**Instructions to follow:**
Reproduce without any pictures the lines from the one that contains "Where should I click to: Select" through the end of the records, exactly as written.

# # # #

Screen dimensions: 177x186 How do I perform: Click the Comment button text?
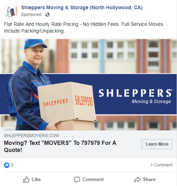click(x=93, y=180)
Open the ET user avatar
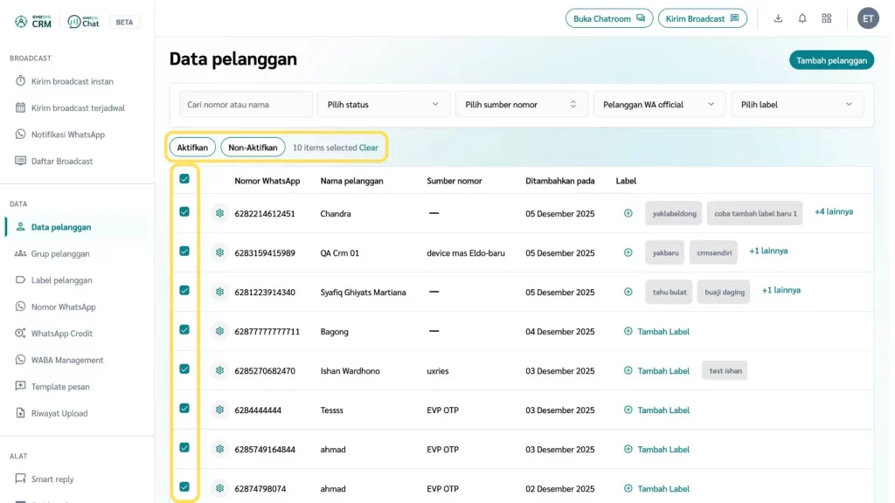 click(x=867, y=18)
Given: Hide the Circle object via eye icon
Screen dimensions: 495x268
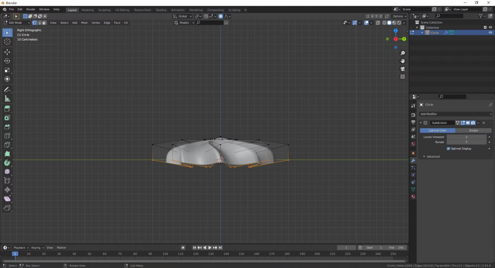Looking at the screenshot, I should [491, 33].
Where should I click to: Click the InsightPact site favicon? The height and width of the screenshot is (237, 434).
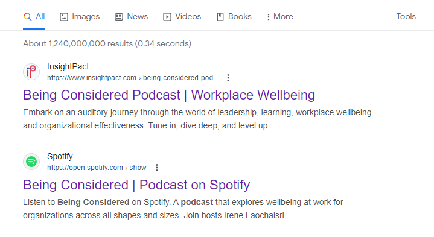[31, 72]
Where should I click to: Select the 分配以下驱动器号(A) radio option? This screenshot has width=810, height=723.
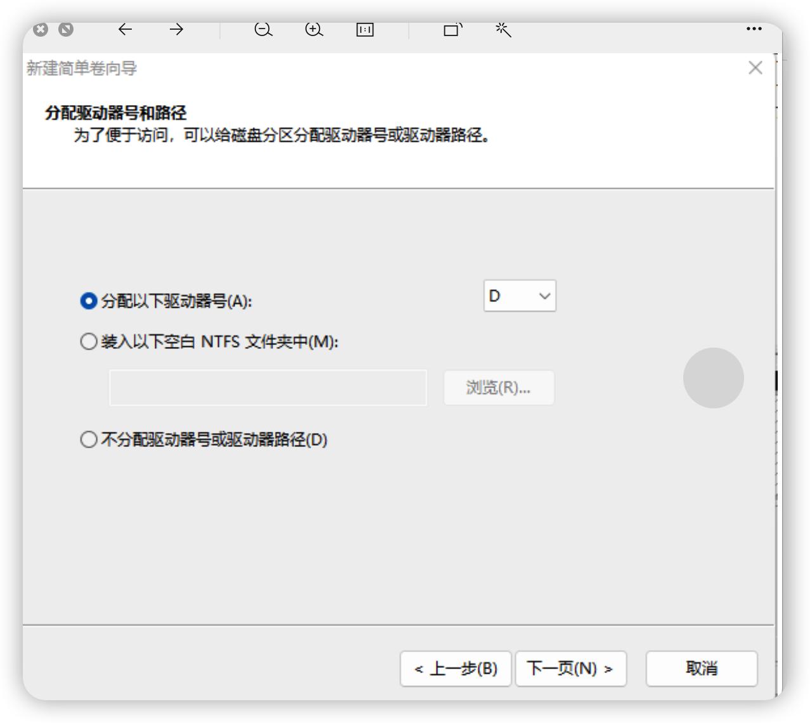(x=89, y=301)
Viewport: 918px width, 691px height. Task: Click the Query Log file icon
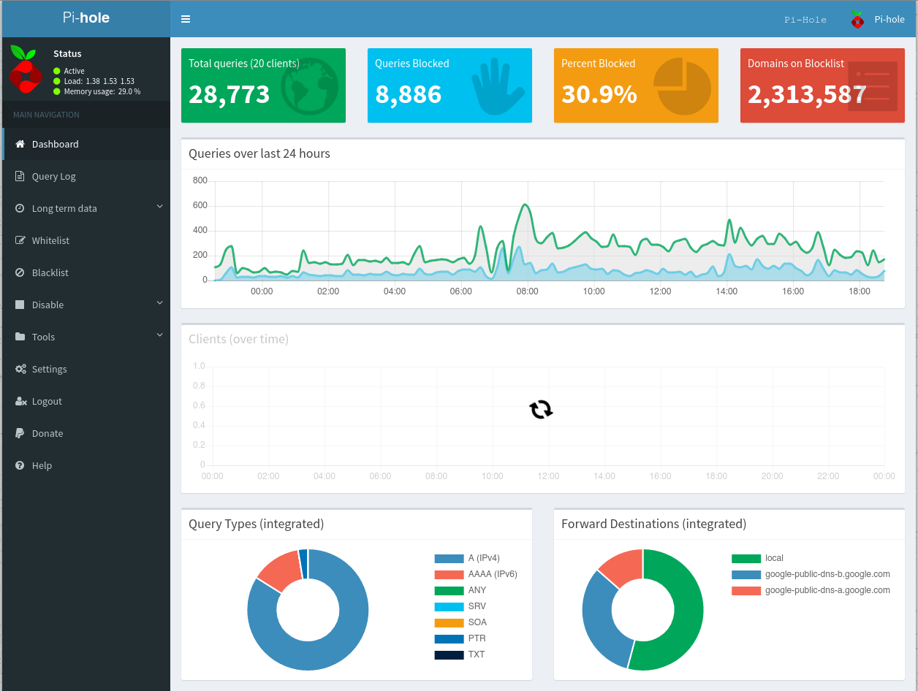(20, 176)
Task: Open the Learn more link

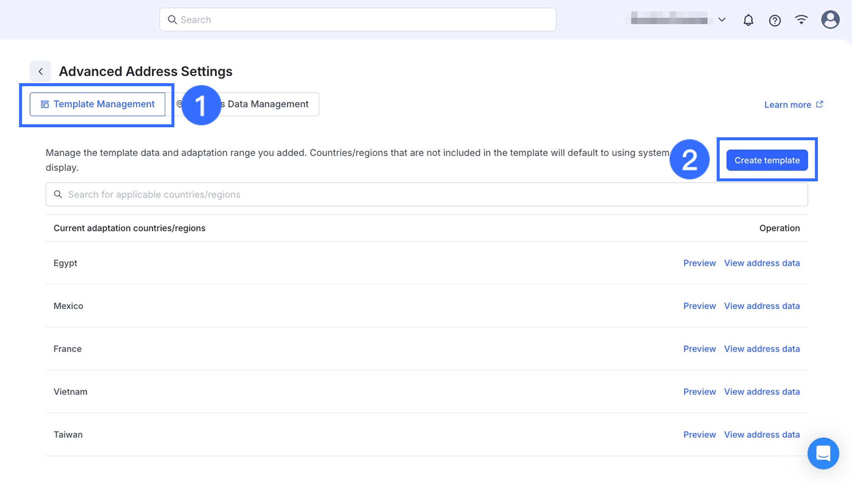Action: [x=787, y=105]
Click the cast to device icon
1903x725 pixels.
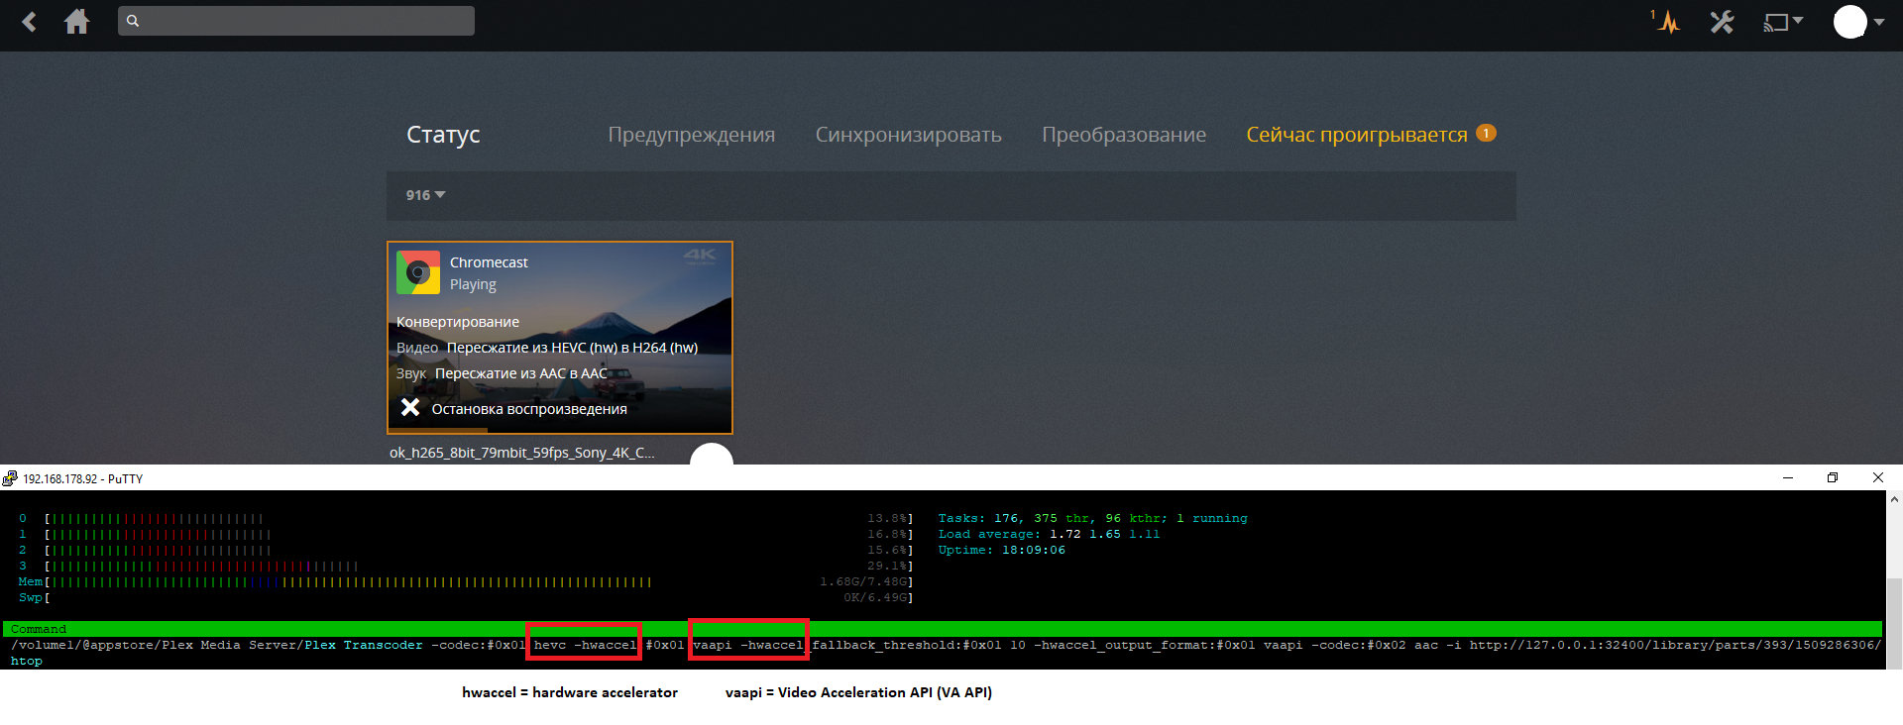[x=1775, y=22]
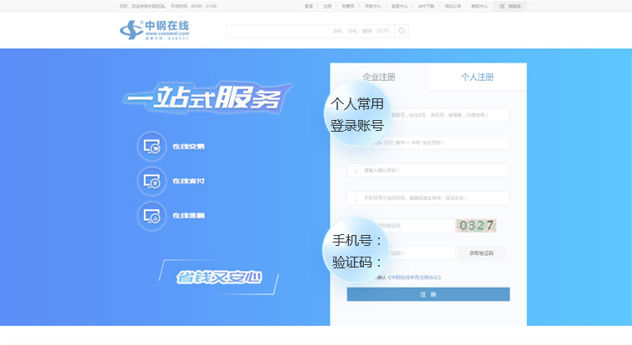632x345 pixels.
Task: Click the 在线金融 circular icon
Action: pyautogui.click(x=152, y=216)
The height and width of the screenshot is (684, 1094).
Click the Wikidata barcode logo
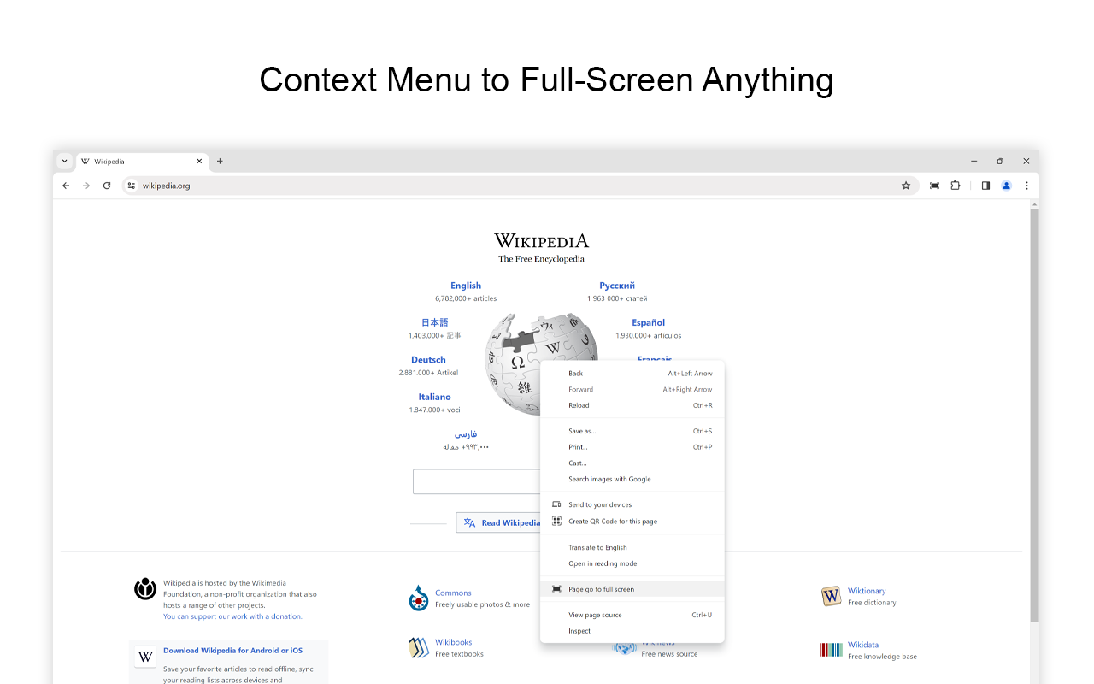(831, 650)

# # # #

**Output below:**
Where should I click to: Select the 分配以下驱动器号(A) radio option? This screenshot has width=810, height=723.
(x=89, y=301)
Viewport: 918px width, 691px height. Task: Click the Query Log file icon
(20, 176)
Task: Open the Learn more link

Action: [x=787, y=105]
Click the cast to device icon
1903x725 pixels.
[x=1775, y=22]
632x345 pixels.
Task: Click the 在线金融 circular icon
Action: pyautogui.click(x=152, y=216)
The height and width of the screenshot is (684, 1094).
Click the Wikidata barcode logo
(831, 650)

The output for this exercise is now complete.